当您想跟踪智能体是否正确执行工具时,使用 ToolCallF1 。当评估内容或意图是否保持在允许的主题范围内时,使用 TopicAdherenceScore 。

示例:基本用法

python 复制代码
import asyncio
from ragas.metrics.collections import ToolCallF1
from ragas.messages import HumanMessage, AIMessage, ToolCall

async def evaluate_tool_call_f1():
    # Define the conversation with tool calls
    user_input = [
        HumanMessage(content="What's the weather like in Paris today?"),
        AIMessage(
            content="Let me check that for you.",
            tool_calls=[ToolCall(name="weather_check", args={"location": "Paris"})],
        ),
        HumanMessage(content="And the UV index?"),
        AIMessage(
            content="Sure, here's the UV index for Paris.",
            tool_calls=[ToolCall(name="uv_index_lookup", args={"location": "Paris"})],
        ),
    ]

    # Define expected tool calls
    reference_tool_calls = [
        ToolCall(name="weather_check", args={"location": "Paris"}),
        ToolCall(name="uv_index_lookup", args={"location": "Paris"}),
    ]

    # Evaluate
    metric = ToolCallF1()
    result = await metric.ascore(
        user_input=user_input,
        reference_tool_calls=reference_tool_calls,
    )
    print(f"Tool Call F1: {result.value}")

if __name__ == "__main__":
    asyncio.run(evaluate_tool_call_f1())

输出:

text 复制代码
Tool Call F1: 1.0

示例:额外调用的工具

当智能体进行了参考中没有的额外工具调用时:

python 复制代码
user_input = [
    HumanMessage(content="What's the weather like in Paris today?"),
    AIMessage(
        content="Let me check that for you.",
        tool_calls=[ToolCall(name="weather_check", args={"location": "Paris"})],
    ),
    HumanMessage(content="And the UV index?"),
    AIMessage(
        content="Sure, here's the UV index and air quality for Paris.",
        tool_calls=[
            ToolCall(name="uv_index_lookup", args={"location": "Paris"}),
            ToolCall(name="air_quality", args={"location": "Paris"}),  # extra call
        ],
    ),
]

reference_tool_calls = [
    ToolCall(name="weather_check", args={"location": "Paris"}),
    ToolCall(name="uv_index_lookup", args={"location": "Paris"}),
]

result = await metric.ascore(
    user_input=user_input,
    reference_tool_calls=reference_tool_calls,
)
print(f"F1 Score: {result.value}")

输出:

text 复制代码
F1 Score: 0.67

在此情况下:

  • TP = 2(weather_check、uv_index_lookup)
  • FP = 1(air_quality)
  • FN = 0
  • 精确率 = 2/3 = 0.67,召回率 = 2/2 = 1.0,F1 = 0.67

评分示例

完美匹配 :

python 复制代码
# All tools called correctly
Reference: [weather_check(location="Paris"), uv_index_lookup(location="Paris")]
Got:       [weather_check(location="Paris"), uv_index_lookup(location="Paris")]
F1 Score: 1.0

缺失的工具调用 :

python 复制代码
# One expected tool not called
Reference: [weather_check(...), uv_index_lookup(...)]
Got:       [weather_check(...)]
F1 Score: 0.67 (TP=1, FP=0, FN=1)

错误的参数 :

python 复制代码
# Tool name matches but args differ
Reference: [weather_check(location="Paris")]
Got:       [weather_check(location="London")]
F1 Score: 0.0 (no match, arguments must be exact)

旧版 API(已弃用)

弃用通知

来自 ragas.metrics 的旧版 ToolCallF1 已弃用,并将在 v1.0 中移除。
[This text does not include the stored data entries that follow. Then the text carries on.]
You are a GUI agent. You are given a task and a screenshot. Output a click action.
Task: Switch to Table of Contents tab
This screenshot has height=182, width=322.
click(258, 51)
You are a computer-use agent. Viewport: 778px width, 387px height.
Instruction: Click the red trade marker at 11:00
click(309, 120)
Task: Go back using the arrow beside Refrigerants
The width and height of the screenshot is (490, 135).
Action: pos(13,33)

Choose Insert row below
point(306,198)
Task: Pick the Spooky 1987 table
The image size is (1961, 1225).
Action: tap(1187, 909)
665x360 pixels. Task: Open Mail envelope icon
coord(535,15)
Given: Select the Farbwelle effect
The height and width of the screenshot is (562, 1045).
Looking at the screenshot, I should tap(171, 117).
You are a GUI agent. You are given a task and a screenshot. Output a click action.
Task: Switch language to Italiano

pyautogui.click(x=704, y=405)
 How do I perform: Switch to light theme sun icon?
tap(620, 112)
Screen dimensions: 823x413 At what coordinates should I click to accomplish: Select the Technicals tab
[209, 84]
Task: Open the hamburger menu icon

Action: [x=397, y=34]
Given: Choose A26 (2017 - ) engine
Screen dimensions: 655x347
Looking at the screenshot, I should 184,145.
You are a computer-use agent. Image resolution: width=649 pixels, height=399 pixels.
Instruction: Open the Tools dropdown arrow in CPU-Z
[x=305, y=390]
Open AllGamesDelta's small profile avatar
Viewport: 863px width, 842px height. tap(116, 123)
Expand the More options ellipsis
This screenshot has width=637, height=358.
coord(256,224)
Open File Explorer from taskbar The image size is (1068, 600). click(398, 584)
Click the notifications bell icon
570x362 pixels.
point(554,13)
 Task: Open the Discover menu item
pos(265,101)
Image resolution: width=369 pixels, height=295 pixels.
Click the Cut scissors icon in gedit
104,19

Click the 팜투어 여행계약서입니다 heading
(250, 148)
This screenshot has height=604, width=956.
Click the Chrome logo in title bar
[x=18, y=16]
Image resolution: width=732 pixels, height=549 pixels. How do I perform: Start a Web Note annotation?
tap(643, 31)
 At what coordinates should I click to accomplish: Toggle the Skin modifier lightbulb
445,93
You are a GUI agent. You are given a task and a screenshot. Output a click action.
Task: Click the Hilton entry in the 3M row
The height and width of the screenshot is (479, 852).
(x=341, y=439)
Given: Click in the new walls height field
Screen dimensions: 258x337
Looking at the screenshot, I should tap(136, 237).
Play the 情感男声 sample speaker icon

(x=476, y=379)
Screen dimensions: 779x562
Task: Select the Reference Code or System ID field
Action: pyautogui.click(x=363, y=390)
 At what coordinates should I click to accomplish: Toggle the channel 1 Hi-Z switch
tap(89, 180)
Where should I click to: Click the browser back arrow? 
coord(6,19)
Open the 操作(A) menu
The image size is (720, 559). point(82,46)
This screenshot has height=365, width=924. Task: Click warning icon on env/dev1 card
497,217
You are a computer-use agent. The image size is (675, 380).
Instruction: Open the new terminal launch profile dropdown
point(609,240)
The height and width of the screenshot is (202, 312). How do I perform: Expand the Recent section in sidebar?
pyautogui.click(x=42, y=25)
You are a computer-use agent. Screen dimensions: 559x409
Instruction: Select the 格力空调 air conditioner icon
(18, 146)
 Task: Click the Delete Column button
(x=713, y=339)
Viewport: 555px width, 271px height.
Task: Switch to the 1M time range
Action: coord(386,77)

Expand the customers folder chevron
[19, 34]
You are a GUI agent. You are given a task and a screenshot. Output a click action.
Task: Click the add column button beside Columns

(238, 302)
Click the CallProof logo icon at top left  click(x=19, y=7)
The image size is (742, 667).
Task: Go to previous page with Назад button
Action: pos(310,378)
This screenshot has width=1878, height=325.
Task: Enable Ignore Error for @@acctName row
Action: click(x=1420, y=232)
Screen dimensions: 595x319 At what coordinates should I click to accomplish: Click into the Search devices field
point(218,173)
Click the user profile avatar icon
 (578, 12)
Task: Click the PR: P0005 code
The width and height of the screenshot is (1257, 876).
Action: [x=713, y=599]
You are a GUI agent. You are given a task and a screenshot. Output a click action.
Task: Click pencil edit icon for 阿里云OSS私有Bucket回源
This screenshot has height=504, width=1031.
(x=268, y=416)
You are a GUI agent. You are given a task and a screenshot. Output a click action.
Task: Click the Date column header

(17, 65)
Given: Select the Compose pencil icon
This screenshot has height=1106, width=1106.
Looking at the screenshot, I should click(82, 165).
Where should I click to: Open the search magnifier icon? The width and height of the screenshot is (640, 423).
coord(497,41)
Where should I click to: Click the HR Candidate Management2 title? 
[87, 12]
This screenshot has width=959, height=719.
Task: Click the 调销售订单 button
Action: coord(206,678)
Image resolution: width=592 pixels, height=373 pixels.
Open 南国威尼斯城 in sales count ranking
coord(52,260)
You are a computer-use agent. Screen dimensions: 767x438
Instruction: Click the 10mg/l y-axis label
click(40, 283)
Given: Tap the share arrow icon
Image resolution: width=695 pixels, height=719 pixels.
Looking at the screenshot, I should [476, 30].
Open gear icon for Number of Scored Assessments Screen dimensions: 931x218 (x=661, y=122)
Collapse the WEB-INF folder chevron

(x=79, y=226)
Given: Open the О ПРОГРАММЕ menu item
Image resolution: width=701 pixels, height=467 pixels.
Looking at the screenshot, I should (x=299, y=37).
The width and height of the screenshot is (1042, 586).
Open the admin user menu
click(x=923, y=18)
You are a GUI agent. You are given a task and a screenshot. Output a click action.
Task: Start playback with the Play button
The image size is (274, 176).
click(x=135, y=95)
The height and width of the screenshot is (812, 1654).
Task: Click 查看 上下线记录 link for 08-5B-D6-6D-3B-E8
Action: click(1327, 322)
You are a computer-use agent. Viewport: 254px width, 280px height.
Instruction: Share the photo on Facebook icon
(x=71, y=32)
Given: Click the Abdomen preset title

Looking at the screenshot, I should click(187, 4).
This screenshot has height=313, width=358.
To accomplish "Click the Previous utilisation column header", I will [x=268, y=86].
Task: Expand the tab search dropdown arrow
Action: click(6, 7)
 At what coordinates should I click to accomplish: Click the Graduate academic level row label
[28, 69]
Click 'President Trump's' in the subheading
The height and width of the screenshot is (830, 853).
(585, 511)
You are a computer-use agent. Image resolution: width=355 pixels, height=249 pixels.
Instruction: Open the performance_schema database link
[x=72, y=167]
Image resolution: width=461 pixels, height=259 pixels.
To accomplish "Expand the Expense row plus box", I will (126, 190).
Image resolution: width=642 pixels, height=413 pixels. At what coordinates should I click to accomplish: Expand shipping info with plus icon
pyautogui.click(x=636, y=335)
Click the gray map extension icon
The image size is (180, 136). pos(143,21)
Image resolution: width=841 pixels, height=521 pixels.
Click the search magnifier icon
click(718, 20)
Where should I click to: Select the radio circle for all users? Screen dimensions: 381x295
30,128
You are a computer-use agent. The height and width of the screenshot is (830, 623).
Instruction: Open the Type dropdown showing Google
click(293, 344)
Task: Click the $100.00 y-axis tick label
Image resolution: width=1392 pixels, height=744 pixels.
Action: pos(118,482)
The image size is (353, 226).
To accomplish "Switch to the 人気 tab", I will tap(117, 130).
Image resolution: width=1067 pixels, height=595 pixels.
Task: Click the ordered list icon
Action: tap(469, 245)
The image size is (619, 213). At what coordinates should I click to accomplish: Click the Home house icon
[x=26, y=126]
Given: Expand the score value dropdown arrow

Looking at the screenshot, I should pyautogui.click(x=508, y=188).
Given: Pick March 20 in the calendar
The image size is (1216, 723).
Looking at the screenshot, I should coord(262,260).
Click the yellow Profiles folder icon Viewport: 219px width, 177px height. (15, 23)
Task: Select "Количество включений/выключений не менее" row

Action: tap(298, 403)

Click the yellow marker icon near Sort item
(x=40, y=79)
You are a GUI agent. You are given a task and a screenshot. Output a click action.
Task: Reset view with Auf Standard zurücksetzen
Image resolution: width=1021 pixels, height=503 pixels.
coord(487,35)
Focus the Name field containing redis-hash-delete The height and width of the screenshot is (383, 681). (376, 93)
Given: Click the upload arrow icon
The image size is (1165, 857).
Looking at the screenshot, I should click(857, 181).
请迁移到 ragas.metrics.collections.ToolCallF1 ,它提供相同的功能但使用现代化的 API。

旧版 API 仍然可以使用,但需要 MultiTurnSample :

python 复制代码
from ragas.metrics import ToolCallF1  # Legacy import
from ragas.dataset_schema import MultiTurnSample
from ragas.messages import HumanMessage, AIMessage, ToolCall

sample = MultiTurnSample(
    user_input=[
        HumanMessage(content="What's the weather like in Paris today?"),
        AIMessage(
            content="Let me check that for you.",
            tool_calls=[ToolCall(name="weather_check", args={"location": "Paris"})],
        ),
    ],
    reference_tool_calls=[
        ToolCall(name="weather_check", args={"location": "Paris"}),
    ],
)

scorer = ToolCallF1()
score = await scorer.multi_turn_ascore(sample)

智能体目标准确性

智能体目标准确性是一个可用于评估 LLM 在识别和实现用户目标方面性能的指标。这是一个二进制指标,其中 1 表示人工智能已实现目标,0 表示人工智能未实现目标。

使用参考

AgentGoalAccuracyWithReference 通过将工作流的最终状态与提供的参考结果进行比较来评估智能体是否实现了用户目标。参考代表预期/理想结果。

python 复制代码
import asyncio
from openai import AsyncOpenAI
from ragas.llms.base import llm_factory
from ragas.metrics.collections import AgentGoalAccuracyWithReference
from ragas.messages import AIMessage, HumanMessage, ToolCall, ToolMessage


async def evaluate_agent_goal_accuracy_with_reference():
    # Setup LLM
    client = AsyncOpenAI()
    llm = llm_factory("gpt-4o-mini", client=client)

    user_input = [
        HumanMessage(
            content="Hey, book a table at the nearest best Chinese restaurant for 8:00pm"
        ),
        AIMessage(
            content="Sure, let me find the best options for you.",
            tool_calls=[
                ToolCall(
                    name="restaurant_search",
                    args={"cuisine": "Chinese", "time": "8:00pm"},
                )
            ],
        ),
        ToolMessage(
            content="Found a few options: 1. Golden Dragon, 2. Jade Palace"
        ),
        AIMessage(
            content="I found some great options: Golden Dragon and Jade Palace. Which one would you prefer?"
        ),
        HumanMessage(content="Let's go with Golden Dragon."),
        AIMessage(
            content="Great choice! I'll book a table for 8:00pm at Golden Dragon.",
            tool_calls=[
                ToolCall(
                    name="restaurant_book",
                    args={"name": "Golden Dragon", "time": "8:00pm"},
                )
            ],
        ),
        ToolMessage(content="Table booked at Golden Dragon for 8:00pm."),
        AIMessage(
            content="Your table at Golden Dragon is booked for 8:00pm. Enjoy your meal!"
        ),
        HumanMessage(content="thanks"),
    ]

    metric = AgentGoalAccuracyWithReference(llm=llm)
    result = await metric.ascore(
        user_input=user_input,
        reference="Table booked at one of the chinese restaurants at 8 pm",
    )
    print(f"Agent Goal Accuracy: {result.value}")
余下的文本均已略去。